Boccia, R., Grunberg, S., Franco-Gonzales, E., Rubenstein, E., & Voisin, D. (2013). Efficacy of oral palonosetron compared to intravenous palonosetron for the prevention of chemotherapy-induced nausea and vomiting associated with moderately emetogenic chemotherapy: a phase 3 trial. Supportive Care in Cancer, 21, 1453–1460.

To examine the efficacy of three different doses of oral palonosetron compared to IV palonosetron for chemotherapy-induced nausea and vomiting (CINV) management and to explore the contribution of dexamethasone to these regimens

Patients were randomized to one of four different groups: oral palonosetron at 0.25, 0.5, and 0.75 mg or IV palonosetron at 0.25mg. Within each of these groups, patients were randomized to receive a single 8 mg IV dose of dexamethasone or placebo. Patients were stratified by age and by whether they had received previous chemotherapy. All patients were receiving single day chemotherapy. The noninferiority margin for analysis was set at a maximum difference in complete response rate at 24 hour of 15%.

• The study looked at 635 patients with a mean age of 56.7 years.
• The sample was 47% male and 53% female.
• Diagnoses were breast, colon, and lung.  All patients were receiving single-day, moderately emetogenic chemotherapy (MEC).
• Most patients were Caucasian or Hispanic.  Slightly more than half were chemotherapy naïve.

This was a multisite study conducted in outpatient settings in multiple countries.

All patients were in active antitumor treatment.

This was a randomized, double-blind, double-dummy trial.

• Complete response (CR) in the acute, delayed and overall phases was defined as no emesis and no rescue antiemetics.
• Nausea severity was rated on 4-point, Likert-type scale.

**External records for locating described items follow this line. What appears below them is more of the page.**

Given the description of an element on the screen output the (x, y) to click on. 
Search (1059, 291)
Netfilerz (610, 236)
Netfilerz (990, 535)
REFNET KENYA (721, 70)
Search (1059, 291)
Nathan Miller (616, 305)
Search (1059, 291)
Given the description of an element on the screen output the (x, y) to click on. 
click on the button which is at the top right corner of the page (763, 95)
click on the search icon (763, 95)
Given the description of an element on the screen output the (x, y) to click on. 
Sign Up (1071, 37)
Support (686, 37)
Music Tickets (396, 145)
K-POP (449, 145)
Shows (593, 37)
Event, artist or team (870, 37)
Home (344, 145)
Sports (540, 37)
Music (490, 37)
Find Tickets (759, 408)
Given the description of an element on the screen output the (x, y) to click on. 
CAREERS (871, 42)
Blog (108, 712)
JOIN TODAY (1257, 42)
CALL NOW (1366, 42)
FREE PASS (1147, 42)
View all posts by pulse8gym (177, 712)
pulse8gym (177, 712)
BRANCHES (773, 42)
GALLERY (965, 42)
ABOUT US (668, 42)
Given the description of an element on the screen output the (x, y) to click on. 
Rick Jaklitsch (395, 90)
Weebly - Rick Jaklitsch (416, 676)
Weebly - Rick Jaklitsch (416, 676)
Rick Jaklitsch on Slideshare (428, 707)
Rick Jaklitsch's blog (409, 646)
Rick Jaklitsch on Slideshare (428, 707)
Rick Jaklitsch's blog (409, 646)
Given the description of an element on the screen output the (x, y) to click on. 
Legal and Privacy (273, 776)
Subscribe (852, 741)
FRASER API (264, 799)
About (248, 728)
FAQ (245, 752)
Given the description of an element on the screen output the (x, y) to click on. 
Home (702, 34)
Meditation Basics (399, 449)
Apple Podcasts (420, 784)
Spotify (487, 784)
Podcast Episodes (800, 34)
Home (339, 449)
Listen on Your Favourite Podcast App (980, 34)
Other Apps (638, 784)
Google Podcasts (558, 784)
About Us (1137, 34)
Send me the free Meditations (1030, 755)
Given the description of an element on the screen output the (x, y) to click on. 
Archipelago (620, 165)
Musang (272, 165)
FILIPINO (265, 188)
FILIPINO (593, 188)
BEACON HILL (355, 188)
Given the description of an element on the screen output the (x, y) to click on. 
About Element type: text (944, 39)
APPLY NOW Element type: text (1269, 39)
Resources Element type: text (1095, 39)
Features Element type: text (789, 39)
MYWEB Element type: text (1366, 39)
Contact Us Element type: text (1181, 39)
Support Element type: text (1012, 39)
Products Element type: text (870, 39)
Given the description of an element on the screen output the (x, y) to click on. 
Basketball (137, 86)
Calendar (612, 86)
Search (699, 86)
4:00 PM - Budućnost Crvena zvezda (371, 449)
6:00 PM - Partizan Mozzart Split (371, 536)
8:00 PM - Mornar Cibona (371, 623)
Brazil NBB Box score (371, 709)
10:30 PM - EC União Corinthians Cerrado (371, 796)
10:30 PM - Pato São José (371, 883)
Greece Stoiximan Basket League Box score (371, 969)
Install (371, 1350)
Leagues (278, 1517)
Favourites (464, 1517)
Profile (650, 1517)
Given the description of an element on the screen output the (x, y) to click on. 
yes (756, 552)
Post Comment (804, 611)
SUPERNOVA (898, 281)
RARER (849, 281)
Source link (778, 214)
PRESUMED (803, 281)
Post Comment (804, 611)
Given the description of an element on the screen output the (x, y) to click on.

• In the acute phase, all of the oral doses were shown to not be inferior to IV palonosetron. In the delayed phase, none of the oral doses reached noninferiority to the IV dose.  In the overall phase, (0-120 hours postchemotherapy), only the 0.5 mg oral dose was found to be noninferior.
• CR was 77%–83% in the acute phase, 68%–75% in the delayed phase, and 61%–70% in the overall phase. 
• No differences were found across palonosetron groups in nausea.
• In general, in both the acute and delayed phases, subgroups that also received dexamethasone showed higher CR rates. 
• Use of rescue antiemetics was similar across study groups.  
• Adverse events were comparable across groups, with no apparent dose-response relationship.

Both oral and IV palonosetron formulations were shown to be effective in CINV prevention, and similar effects were seen at all three oral doses studied.  IV palonosetron may be more effective for reduction in CINV during the delayed phase. The addition of dexamethasone was associated with improved CR rates for both acute and delayed CINV.

• The measurements and methods were not well described.
• The findings are not generalizable.
• Other limitations include that the timing and method of nausea measurement were not well described and the findings are applicable to single-day MEC only.

Findings show that effectiveness of oral and IV palonosetron is similar, though the IV formulation may be slightly more effective for prevention of CINV during the delayed phase.   Findings also show that dexamethasone improves CINV control. Further research with multiday chemotherapy regimens and other emetogenic chemotherapy levels is warranted.  Findings continue to show that nausea is not as well controlled as emesis. High quality assessment of CINV in both acute and delayed phases is essential to ongoing planning for the most effective antiemetic approach for individual patients. A continued need exists to find effective interventions to reduce nausea as well as emesis.